Refusant autant la nostalgie que la sacralisation béate, cette création tient le curieux printemps 2020 à distance. Entre spectacle musical et concert performé, ce toujours-plus-que duo conserve ce savant équilibre dont lui seul a le secret – la paire cumule déjà deux décennies de cirque, de musique et de performance sur un fil tendu entre profondeur existentielle et délicat second degré. Ici nommé presque mythologiquement « quand on avait du temps », le confinement n’a apporté aucune certitude, ni fixé aucun grand principe, seulement remis en tension la grande valse des interrogations, qu’elles soient venues du sol raboteux du quotidien ou de l’immense possible qu’on a entraperçu. Cette période a mis face à l’urgence, révélé le machisme ordinaire là où il se loge – sans surprise, et comme le diable : dans les détails –, et pour ceux qui ont eu le luxe de s’arrêter, provoqué quelques vertiges. Le poids d’une vie entière en quelques semaines. Et l’entêtante question qui en découle : comment habiter ce temps, ce si peu de temps, qui nous est imparti ?


Comme protégés par leur complicité, Camille Decourtye et Blaï Mateu Trias s’immergent tout entiers dans l’émotion.

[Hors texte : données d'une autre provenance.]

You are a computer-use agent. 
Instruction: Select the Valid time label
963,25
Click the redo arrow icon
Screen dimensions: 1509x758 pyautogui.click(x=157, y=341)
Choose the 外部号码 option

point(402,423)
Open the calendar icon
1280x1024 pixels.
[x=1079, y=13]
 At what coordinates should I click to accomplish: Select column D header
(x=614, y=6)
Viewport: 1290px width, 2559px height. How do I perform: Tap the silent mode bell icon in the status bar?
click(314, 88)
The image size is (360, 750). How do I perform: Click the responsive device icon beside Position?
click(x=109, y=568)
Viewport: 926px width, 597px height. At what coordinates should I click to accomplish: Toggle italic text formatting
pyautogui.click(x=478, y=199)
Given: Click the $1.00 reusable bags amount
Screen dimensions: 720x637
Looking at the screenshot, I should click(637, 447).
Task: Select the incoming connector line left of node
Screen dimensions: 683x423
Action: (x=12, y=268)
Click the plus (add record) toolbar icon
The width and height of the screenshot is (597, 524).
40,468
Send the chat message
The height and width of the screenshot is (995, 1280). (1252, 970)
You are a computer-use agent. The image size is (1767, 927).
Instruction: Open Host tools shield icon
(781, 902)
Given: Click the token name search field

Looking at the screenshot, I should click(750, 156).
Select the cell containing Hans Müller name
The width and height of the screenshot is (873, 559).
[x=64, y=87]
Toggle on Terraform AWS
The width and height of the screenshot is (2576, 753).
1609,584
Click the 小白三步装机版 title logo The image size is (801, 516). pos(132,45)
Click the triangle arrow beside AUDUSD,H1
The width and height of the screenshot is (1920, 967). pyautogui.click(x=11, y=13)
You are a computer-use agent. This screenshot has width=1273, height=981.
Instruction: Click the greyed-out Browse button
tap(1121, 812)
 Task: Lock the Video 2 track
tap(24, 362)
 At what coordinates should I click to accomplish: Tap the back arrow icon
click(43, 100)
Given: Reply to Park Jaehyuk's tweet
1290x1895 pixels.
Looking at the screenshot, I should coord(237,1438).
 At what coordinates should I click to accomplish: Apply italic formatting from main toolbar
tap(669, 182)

Ils savent qu’il leur suffit d’une fraction de seconde et d’une tendre pirouette pour désamorcer toute intensité. Leur relation les protège encore de fixer leurs paradoxes dans des identités stables, lui avec sa silhouette dégingandée à la mélancolie toute chaplinesque, elle avec sa puissante fragilité. La Cachette n’est peut-être que l’autre nom de ce lien-là. Suffisamment fort pour pouvoir être lâche, suffisamment accueillant pour que puissent y coexister les différentes versions de soi-même, suffisamment extensible pour y inviter tous les alliés, de création comme de combat, qu’ils soient guitaristes, oiseaux, cheval, tour de poterie ou simples mots.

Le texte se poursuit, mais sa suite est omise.